**Stated exercise:**
Put each line of the records below into a Markdown table with the columns No. and Line, numbering the rows and leaving out blank lines.
[begin Provided material]
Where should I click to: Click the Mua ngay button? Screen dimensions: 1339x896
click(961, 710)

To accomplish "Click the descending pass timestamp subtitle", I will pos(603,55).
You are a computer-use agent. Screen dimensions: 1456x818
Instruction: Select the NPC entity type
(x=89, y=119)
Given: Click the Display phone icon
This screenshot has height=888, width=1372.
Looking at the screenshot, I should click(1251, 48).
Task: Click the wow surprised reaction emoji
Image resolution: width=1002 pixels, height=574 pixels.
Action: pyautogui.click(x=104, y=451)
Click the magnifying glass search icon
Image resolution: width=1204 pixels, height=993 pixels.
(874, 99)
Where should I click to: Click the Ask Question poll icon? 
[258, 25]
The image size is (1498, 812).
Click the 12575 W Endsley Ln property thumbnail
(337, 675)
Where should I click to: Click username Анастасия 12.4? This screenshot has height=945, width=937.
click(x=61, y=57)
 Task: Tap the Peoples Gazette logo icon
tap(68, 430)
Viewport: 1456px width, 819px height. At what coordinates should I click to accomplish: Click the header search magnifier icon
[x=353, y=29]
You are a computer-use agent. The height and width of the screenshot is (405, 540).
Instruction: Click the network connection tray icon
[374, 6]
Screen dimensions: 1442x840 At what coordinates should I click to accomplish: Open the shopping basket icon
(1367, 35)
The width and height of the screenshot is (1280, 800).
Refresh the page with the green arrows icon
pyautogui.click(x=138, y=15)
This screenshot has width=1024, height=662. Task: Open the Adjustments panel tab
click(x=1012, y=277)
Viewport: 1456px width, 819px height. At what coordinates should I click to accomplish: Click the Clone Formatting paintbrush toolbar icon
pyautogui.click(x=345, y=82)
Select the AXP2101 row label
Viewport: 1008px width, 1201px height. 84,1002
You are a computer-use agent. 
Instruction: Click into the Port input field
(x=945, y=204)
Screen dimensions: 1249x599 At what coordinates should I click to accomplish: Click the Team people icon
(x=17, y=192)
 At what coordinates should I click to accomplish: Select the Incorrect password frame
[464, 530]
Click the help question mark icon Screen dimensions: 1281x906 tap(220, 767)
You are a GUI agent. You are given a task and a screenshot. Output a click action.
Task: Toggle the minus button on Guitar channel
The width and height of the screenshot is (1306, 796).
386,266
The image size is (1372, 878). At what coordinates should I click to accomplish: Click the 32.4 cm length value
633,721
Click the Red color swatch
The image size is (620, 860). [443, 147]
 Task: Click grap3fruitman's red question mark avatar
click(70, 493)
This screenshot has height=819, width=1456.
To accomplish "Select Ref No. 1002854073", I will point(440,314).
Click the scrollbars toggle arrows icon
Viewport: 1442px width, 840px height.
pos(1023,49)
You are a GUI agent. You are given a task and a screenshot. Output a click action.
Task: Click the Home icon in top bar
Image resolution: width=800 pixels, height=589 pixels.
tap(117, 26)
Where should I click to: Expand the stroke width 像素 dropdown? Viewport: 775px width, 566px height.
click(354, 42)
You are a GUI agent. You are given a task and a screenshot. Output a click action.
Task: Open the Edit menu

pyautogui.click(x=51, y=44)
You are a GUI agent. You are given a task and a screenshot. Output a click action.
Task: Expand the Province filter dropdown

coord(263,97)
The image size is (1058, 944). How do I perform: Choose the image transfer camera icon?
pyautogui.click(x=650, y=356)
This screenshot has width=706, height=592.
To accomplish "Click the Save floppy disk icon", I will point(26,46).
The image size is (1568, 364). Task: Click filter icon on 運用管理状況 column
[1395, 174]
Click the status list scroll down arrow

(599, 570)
[end Provided material]
**Task answer:**
| No. | Line |
|---|---|
| 1 | Where should I click to: Click the Mua ngay button? Screen dimensions: 1339x896 |
| 2 | click(961, 710) |
| 3 | To accomplish "Click the descending pass timestamp subtitle", I will pos(603,55). |
| 4 | You are a computer-use agent. Screen dimensions: 1456x818 |
| 5 | Instruction: Select the NPC entity type |
| 6 | (x=89, y=119) |
| 7 | Given: Click the Display phone icon |
| 8 | This screenshot has height=888, width=1372. |
| 9 | Looking at the screenshot, I should click(1251, 48). |
| 10 | Task: Click the wow surprised reaction emoji |
| 11 | Image resolution: width=1002 pixels, height=574 pixels. |
| 12 | Action: pyautogui.click(x=104, y=451) |
| 13 | Click the magnifying glass search icon |
| 14 | Image resolution: width=1204 pixels, height=993 pixels. |
| 15 | (874, 99) |
| 16 | Where should I click to: Click the Ask Question poll icon?  |
| 17 | [258, 25] |
| 18 | The image size is (1498, 812). |
| 19 | Click the 12575 W Endsley Ln property thumbnail |
| 20 | (337, 675) |
| 21 | Where should I click to: Click username Анастасия 12.4? This screenshot has height=945, width=937. |
| 22 | click(x=61, y=57) |
| 23 |  Task: Tap the Peoples Gazette logo icon |
| 24 | tap(68, 430) |
| 25 | Viewport: 1456px width, 819px height. At what coordinates should I click to accomplish: Click the header search magnifier icon |
| 26 | [x=353, y=29] |
| 27 | You are a computer-use agent. The height and width of the screenshot is (405, 540). |
| 28 | Instruction: Click the network connection tray icon |
| 29 | [374, 6] |
| 30 | Screen dimensions: 1442x840 At what coordinates should I click to accomplish: Open the shopping basket icon |
| 31 | (1367, 35) |
| 32 | The width and height of the screenshot is (1280, 800). |
| 33 | Refresh the page with the green arrows icon |
| 34 | pyautogui.click(x=138, y=15) |
| 35 | This screenshot has width=1024, height=662. Task: Open the Adjustments panel tab |
| 36 | click(x=1012, y=277) |
| 37 | Viewport: 1456px width, 819px height. At what coordinates should I click to accomplish: Click the Clone Formatting paintbrush toolbar icon |
| 38 | pyautogui.click(x=345, y=82) |
| 39 | Select the AXP2101 row label |
| 40 | Viewport: 1008px width, 1201px height. 84,1002 |
| 41 | You are a computer-use agent.  |
| 42 | Instruction: Click into the Port input field |
| 43 | (x=945, y=204) |
| 44 | Screen dimensions: 1249x599 At what coordinates should I click to accomplish: Click the Team people icon |
| 45 | (x=17, y=192) |
| 46 |  At what coordinates should I click to accomplish: Select the Incorrect password frame |
| 47 | [464, 530] |
| 48 | Click the help question mark icon Screen dimensions: 1281x906 tap(220, 767) |
| 49 | You are a GUI agent. You are given a task and a screenshot. Output a click action. |
| 50 | Task: Toggle the minus button on Guitar channel |
| 51 | The width and height of the screenshot is (1306, 796). |
| 52 | 386,266 |
| 53 | The image size is (1372, 878). At what coordinates should I click to accomplish: Click the 32.4 cm length value |
| 54 | 633,721 |
| 55 | Click the Red color swatch |
| 56 | The image size is (620, 860). [443, 147] |
| 57 |  Task: Click grap3fruitman's red question mark avatar |
| 58 | click(70, 493) |
| 59 | This screenshot has height=819, width=1456. |
| 60 | To accomplish "Select Ref No. 1002854073", I will point(440,314). |
| 61 | Click the scrollbars toggle arrows icon |
| 62 | Viewport: 1442px width, 840px height. |
| 63 | pos(1023,49) |
| 64 | You are a GUI agent. You are given a task and a screenshot. Output a click action. |
| 65 | Task: Click the Home icon in top bar |
| 66 | Image resolution: width=800 pixels, height=589 pixels. |
| 67 | tap(117, 26) |
| 68 | Where should I click to: Expand the stroke width 像素 dropdown? Viewport: 775px width, 566px height. |
| 69 | click(354, 42) |
| 70 | You are a GUI agent. You are given a task and a screenshot. Output a click action. |
| 71 | Task: Open the Edit menu |
| 72 | pyautogui.click(x=51, y=44) |
| 73 | You are a GUI agent. You are given a task and a screenshot. Output a click action. |
| 74 | Task: Expand the Province filter dropdown |
| 75 | coord(263,97) |
| 76 | The image size is (1058, 944). How do I perform: Choose the image transfer camera icon? |
| 77 | pyautogui.click(x=650, y=356) |
| 78 | This screenshot has width=706, height=592. |
| 79 | To accomplish "Click the Save floppy disk icon", I will point(26,46). |
| 80 | The image size is (1568, 364). Task: Click filter icon on 運用管理状況 column |
| 81 | [1395, 174] |
| 82 | Click the status list scroll down arrow |
| 83 | (599, 570) |